▶ _Required work_
Once the line holding "Transplante de Tecidos Oculares (155, 610)" is found, output it and all remaining lines of the data exactly, with every picture left out.

=====

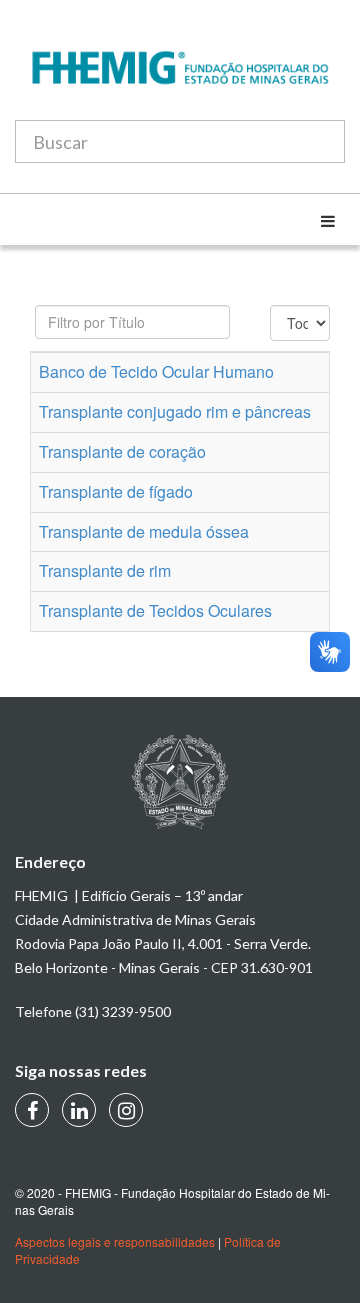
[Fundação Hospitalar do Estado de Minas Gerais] (180, 77)
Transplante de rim (105, 570)
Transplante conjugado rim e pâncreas (175, 411)
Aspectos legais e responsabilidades (115, 1241)
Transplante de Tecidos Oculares (155, 610)
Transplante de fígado (116, 491)
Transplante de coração (122, 451)
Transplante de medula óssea (144, 531)
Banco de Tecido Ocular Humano (156, 371)
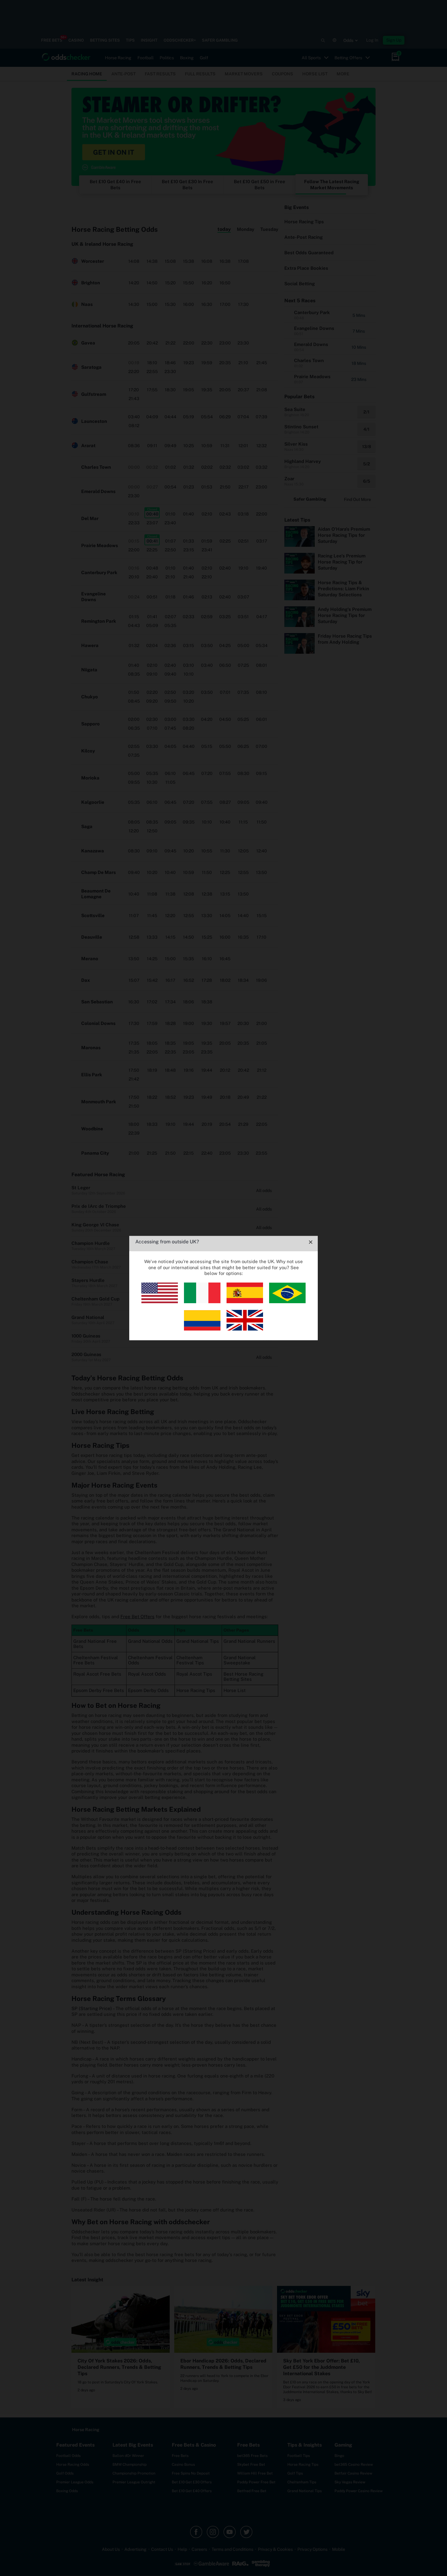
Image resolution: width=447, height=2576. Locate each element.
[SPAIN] (245, 1301)
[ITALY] (202, 1301)
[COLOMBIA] (202, 1328)
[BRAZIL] (287, 1301)
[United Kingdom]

=====

▶ _Result of this task_
Transplante de Tecidos Oculares (155, 610)
Transplante de fígado (116, 491)
Transplante de coração (122, 451)
Transplante de medula óssea (144, 531)
Banco de Tecido Ocular Humano (156, 371)
Image resolution: width=447, height=2576. Locate each element.
[SPAIN] (245, 1301)
[ITALY] (202, 1301)
[COLOMBIA] (202, 1328)
[BRAZIL] (287, 1301)
[United Kingdom]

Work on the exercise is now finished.